• Source text:
START

For example, suppose that in the old model, the data to be inspected was selected with a threshold value of 0.4. Now, suppose that the accuracy is improved by updating to the new model, and since the threshold value of 0.4 selects a large amount of data, the threshold value must be set to 0.2 in order to select the same amount of data. In this case, the user has to adjust the threshold according to the distribution of scores (the accuracy of the model) generated each time the model is updated.
The score calculated by the system disclosed in PTL 1 may also change each time it is calculated, depending on the items contained in the historical data of each user.
It is burdensome for the user to adjust the threshold every time the calculation is done again or the model is updated. In addition, it is desirable that the threshold value used for the decision to perform sorting does not change before and after the model is changed. Therefore, in order to use the same threshold value, it is desirable that the absolute value of the score can be interpreted as equivalent to that of the model before the change, even if the model is changed.
Therefore, it is an object of the present invention to provide a score distribution transformation device, a score distribution transformation method, and a score distribution transformation program that can transform the distribution of scores so that the interpretation of scores for the same data can be maintained before and after the model for calculating scores is changed.

Solution to Problem

A score distribution transformation device according to the present invention includes: a first distribution calculation unit that calculates a first distribution, which is a distribution of scores obtained by applying each data included in a first group of data to a first model; a second distribution calculation unit that calculates a second distribution, which is a distribution of scores obtained by applying each data included in a second group of data to a second model; and a transformation unit that transforms the second distribution so as to approximate the first distribution, wherein the first group of data and the second group of data are data from the same domain, and a range of scores obtained by applying the data to the first model and a range of scores obtained by applying the data to the second model are identical.

END

• Source data:
START

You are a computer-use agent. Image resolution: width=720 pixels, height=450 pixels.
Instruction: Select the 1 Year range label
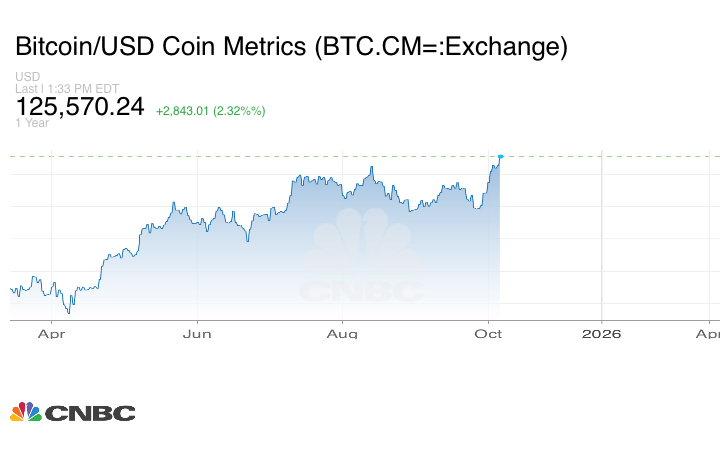click(x=31, y=123)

END

• Exercise requirements:
a) In the passage on score distribution transformation, what threshold value must be used after the model update to select the same amount of data that a threshold of 0.4 selected under the old model?
b) Pick up the passage on score distribution transformation after its last sentence and continue it.
The data have no connection to the passage on score distribution transformation.

• Final answers:
a) 0.2

b)
Another score distribution transformation device according to the present invention includes: a first distribution calculation unit that calculates a first distribution which is a distribution of scores indicating a likelihood of an illegal transaction obtained by applying each stock transaction data included in a first group of data to a first model which is a model for estimating whether a transaction is illegal or not; a second distribution calculation unit that calculates a second distribution which is a distribution of scores indicating a likelihood of an illegal transaction obtained by applying each stock transaction data included in a second group of data to a second model which is a model for estimating whether a transaction is illegal or not generated after the first model; and a transformation unit that transforms the second distribution so as to approximate the first distribution.
A score distribution transformation method according to the present invention includes: calculating a first distribution, which is a distribution of scores obtained by applying each data included in a first group of data to a first model; calculating a second distribution, which is a distribution of scores obtained by applying each data included in a second group of data to a second model; and transforming the second distribution so as to approximate the first distribution, wherein the first group of data and the second group of data are data from the same domain, and a range of scores obtained by applying the data to the first model and a range of scores obtained by applying the data to the second model are identical.
Another score distribution transformation method according to the present invention includes: calculating a first distribution which is a distribution of scores indicating a likelihood of an illegal transaction obtained by applying each stock transaction data included in a first group of data to a first model which is a model for estimating whether a transaction is illegal or not; calculating a second distribution which is a distribution of scores indicating a likelihood of an illegal transaction obtained by applying each stock transaction data included in a second group of data to a second model which is a model for estimating whether a transaction is illegal or not generated after the first model; and transforming the second distribution so as to approximate the first distribution.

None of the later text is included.